I wish I could return to the weeks leading up to Noah’s birth. I would do more research on inducing labor ahead of my due date. I would say, “No, thanks” to my doctor’s suggestion to induce for the sake of getting it done.
Two things led me to choose an induction three days ahead of Noah’s due date:
- My OB-GYN had suggested it, and I trusted her. She was warm and laid-back. I believed she had my best interests in mind, not those of the big pharmaceutical companies. I still believe that.
- I was terrified of childbirth. Inducing sounded like a safe way to introduce order to chaos.
In seeking a tidy ending to my uneventful pregnancy, I sought to stay in control of my body and the baby. I wasn’t alone in my quest for convenience. Author Jennifer Margulis said, “’No one goes into spontaneous labor anymore,’ an obstetric anesthesiologist at one of Boston’s largest and most respected hospitals, told me this week on background (which means he did not want to be quoted on the record). ‘We induce them. They like it that way. It’s more convenient.'” Margulis wrote The Business of Baby: What Doctors Don’t Tell You, What Corporations Try to Sell You and How to Put Your Pregnancy, Childbirth and Baby Before Their Bottom Line.

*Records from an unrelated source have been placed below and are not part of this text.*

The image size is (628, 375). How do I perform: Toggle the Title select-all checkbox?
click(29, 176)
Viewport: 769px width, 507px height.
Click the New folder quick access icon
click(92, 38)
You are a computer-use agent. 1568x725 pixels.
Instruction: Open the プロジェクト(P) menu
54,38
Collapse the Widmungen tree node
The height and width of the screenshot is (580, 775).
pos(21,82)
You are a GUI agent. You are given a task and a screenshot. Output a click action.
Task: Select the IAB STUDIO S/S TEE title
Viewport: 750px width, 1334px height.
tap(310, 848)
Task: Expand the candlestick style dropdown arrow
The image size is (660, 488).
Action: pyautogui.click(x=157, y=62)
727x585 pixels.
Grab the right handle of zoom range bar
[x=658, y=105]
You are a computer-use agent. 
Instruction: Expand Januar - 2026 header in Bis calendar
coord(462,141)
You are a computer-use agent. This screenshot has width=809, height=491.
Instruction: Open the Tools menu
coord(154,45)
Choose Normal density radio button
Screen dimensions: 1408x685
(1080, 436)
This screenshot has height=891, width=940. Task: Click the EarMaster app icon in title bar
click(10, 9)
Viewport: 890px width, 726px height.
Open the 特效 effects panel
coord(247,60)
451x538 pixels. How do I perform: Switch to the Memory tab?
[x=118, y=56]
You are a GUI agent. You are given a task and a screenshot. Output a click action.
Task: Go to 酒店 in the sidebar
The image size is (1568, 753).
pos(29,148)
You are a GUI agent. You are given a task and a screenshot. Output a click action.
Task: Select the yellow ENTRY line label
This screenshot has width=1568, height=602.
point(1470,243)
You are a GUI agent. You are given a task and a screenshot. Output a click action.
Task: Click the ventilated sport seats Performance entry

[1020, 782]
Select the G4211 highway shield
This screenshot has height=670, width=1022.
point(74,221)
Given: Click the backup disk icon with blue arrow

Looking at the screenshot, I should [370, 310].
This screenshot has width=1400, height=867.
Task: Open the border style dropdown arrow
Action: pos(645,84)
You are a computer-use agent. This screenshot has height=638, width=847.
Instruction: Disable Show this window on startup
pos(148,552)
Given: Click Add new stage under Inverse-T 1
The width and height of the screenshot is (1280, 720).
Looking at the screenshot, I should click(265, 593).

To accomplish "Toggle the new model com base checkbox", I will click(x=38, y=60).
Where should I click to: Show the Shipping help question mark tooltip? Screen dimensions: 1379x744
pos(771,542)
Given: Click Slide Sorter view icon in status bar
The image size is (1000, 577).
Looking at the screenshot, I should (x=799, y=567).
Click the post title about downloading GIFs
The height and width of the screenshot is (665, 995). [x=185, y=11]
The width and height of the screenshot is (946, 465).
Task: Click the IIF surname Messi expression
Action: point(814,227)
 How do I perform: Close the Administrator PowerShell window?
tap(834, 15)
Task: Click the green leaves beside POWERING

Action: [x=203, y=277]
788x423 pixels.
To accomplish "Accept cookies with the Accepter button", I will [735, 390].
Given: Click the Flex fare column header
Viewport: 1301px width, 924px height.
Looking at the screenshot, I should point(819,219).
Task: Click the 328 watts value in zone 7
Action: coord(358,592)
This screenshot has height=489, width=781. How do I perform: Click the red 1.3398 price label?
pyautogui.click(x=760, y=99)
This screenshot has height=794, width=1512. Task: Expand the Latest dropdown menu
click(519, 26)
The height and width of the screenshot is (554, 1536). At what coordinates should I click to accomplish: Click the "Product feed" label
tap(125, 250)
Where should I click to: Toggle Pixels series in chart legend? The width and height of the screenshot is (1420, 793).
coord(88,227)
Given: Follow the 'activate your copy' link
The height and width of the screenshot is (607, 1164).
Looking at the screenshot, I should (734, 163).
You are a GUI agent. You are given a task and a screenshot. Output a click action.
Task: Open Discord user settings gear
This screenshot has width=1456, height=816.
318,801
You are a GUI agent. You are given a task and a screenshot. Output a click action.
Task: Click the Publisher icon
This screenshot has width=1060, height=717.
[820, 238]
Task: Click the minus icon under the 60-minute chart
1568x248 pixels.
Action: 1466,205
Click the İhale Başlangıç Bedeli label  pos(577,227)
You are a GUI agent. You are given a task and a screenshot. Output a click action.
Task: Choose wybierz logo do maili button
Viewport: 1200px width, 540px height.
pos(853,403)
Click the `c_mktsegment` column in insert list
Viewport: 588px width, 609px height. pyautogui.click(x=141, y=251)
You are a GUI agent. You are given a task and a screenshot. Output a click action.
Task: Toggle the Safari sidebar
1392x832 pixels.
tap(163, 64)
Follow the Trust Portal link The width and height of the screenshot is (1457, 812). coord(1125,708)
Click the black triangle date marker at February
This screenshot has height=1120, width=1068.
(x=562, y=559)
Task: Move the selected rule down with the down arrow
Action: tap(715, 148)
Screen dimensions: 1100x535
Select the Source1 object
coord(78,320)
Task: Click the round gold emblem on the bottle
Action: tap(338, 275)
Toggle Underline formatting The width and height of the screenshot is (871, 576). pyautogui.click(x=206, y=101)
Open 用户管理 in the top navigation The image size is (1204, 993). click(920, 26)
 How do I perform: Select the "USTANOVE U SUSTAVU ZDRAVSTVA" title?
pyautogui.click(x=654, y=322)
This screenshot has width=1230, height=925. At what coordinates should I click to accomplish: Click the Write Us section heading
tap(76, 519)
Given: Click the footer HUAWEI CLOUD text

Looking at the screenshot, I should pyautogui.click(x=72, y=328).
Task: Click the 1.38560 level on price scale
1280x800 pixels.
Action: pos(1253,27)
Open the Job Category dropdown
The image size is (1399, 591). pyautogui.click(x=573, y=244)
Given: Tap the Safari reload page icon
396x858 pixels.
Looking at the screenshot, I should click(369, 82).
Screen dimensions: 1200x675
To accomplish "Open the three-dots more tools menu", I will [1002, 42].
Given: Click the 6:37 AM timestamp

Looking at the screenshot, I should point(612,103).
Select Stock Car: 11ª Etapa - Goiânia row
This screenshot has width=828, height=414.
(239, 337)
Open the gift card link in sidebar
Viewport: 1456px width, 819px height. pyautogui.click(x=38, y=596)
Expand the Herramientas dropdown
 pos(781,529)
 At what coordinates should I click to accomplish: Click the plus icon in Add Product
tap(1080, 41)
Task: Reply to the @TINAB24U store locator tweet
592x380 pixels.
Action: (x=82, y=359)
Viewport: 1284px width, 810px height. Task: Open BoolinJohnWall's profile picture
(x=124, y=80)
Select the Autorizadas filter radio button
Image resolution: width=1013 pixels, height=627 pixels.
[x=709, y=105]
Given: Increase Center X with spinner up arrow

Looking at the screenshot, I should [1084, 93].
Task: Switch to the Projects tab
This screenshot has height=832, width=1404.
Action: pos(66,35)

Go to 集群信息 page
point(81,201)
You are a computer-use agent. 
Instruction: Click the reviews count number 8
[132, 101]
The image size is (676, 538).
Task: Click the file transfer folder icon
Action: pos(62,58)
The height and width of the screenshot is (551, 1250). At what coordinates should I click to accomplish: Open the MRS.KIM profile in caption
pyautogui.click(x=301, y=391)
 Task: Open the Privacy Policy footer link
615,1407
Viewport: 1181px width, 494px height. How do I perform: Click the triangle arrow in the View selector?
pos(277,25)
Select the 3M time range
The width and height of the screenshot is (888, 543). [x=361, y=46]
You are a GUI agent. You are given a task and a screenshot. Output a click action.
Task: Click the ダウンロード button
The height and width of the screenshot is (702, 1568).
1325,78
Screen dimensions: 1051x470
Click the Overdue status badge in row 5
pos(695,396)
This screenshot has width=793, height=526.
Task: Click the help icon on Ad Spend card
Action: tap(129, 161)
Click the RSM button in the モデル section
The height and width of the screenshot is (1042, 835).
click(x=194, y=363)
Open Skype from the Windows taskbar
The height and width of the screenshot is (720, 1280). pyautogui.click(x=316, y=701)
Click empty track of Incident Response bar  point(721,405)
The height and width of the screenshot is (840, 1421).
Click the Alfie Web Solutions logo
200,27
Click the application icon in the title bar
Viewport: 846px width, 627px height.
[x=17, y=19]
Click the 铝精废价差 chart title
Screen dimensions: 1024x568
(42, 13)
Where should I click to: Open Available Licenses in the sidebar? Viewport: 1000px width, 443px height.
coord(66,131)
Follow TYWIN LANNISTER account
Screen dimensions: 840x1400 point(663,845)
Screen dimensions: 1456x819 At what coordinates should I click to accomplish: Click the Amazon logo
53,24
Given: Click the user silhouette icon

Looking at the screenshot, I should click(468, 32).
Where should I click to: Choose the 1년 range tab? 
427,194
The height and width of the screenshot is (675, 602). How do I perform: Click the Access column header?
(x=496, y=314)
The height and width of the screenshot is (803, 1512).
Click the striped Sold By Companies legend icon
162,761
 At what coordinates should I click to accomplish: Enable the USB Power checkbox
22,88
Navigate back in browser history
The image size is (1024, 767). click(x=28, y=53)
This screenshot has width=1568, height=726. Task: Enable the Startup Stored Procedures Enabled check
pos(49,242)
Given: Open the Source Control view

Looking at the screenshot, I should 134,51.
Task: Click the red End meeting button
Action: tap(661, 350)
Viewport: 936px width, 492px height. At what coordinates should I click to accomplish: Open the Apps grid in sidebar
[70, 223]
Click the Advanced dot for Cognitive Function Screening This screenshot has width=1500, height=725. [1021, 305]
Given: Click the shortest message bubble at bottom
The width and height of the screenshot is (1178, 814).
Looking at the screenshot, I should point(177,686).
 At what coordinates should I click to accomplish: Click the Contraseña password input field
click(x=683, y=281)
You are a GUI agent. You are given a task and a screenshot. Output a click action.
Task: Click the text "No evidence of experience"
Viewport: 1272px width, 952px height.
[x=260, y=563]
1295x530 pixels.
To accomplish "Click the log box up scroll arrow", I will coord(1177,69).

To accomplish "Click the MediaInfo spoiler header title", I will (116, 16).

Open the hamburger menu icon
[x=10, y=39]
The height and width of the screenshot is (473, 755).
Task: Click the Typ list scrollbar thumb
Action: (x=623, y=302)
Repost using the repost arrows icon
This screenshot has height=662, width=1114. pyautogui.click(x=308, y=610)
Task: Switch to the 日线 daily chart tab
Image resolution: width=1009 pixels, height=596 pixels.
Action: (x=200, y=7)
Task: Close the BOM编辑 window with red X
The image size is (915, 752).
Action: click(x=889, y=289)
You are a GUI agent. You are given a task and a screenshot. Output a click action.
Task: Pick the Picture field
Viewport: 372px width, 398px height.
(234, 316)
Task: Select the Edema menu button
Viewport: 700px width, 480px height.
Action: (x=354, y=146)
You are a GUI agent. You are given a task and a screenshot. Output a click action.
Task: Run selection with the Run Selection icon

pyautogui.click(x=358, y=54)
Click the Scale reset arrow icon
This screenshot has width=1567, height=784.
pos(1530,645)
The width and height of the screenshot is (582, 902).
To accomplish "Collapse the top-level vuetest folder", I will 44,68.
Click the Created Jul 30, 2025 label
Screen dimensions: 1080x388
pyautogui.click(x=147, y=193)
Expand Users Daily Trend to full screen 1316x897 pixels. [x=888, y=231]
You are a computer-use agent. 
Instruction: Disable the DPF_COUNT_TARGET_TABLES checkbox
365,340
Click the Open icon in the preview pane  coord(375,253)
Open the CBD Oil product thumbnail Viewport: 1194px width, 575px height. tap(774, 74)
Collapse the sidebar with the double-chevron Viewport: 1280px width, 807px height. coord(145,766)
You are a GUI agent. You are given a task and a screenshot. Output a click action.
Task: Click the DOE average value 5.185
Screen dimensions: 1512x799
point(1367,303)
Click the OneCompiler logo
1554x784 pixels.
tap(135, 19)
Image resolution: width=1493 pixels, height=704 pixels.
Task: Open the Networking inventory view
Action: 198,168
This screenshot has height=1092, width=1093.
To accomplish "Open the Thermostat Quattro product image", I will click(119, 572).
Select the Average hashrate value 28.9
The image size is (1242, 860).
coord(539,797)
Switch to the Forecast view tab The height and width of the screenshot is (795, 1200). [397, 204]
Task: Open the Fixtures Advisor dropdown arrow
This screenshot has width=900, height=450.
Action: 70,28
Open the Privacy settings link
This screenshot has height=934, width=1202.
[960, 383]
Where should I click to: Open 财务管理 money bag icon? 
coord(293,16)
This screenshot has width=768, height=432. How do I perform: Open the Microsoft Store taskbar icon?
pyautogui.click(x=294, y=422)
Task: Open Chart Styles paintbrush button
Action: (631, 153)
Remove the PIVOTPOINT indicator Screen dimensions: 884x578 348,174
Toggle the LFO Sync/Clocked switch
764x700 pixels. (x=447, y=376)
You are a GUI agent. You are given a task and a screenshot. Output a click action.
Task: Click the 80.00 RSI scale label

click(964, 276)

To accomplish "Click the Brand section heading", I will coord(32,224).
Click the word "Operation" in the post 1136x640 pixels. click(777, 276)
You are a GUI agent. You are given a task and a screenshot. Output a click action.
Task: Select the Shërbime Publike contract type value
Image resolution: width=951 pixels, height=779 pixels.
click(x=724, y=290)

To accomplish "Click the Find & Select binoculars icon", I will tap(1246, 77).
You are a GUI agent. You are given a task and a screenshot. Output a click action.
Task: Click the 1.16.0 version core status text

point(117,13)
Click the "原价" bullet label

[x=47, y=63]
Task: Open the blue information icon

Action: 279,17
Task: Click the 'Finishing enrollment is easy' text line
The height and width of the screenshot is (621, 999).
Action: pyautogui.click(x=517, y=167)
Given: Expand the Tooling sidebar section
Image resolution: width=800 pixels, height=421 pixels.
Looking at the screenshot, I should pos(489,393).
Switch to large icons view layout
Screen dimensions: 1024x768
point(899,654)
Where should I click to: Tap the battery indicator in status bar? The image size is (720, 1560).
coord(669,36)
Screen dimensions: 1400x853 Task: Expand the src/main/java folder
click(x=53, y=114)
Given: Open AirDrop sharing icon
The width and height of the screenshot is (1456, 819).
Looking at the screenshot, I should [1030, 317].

The convenience factor has been in play for at least a few years. According to a February 2008 article in Medical News Today, convenience was “one of the more common reasons for induction.” The story explains, “Allowing labor to start on its own reduces the possibility of complications, including a vacuum or forceps-assisted birth, fetal heart rate changes, babies with low birth weight or jaundice, and cesarean surgery. Studies consistently show that inducing labor almost doubles a woman’s chance of having cesarean surgery.”
Inducing labor can be a lifesaver in high-risk situations, the article points out, based on guidelines from the American College of Obstetricians and Gynecologists.
I wish I had read the MNT story before Noah was born. As a journalist, I’m used to doing extensive research. I have no excuse for slacking, particularly regarding the life of my unborn child and my own well-being. Induction should be reserved for high-risk situations or emergencies. Childbirth isn’t convenient. Nor is motherhood. I suspect the message of “Just induce—it’s so convenient” succeeds in America because we’re bred and badgered to believe we can have it our way, no matter what “it” is.
The birth of my second child was natural, spontaneous, and one of the best events in my life. I refused Pitocin. I pressed on for as long as possible without painkillers, and opted for conservative doses. I knew better, and I did better.
That same principle applies to the lessons I’m learning today, with a toddler and a preschooler. My children are teaching me, and I pray I’m improving. Parents strive to raise their children right. But children raise their parents right back—to new levels of awareness, love, and humility.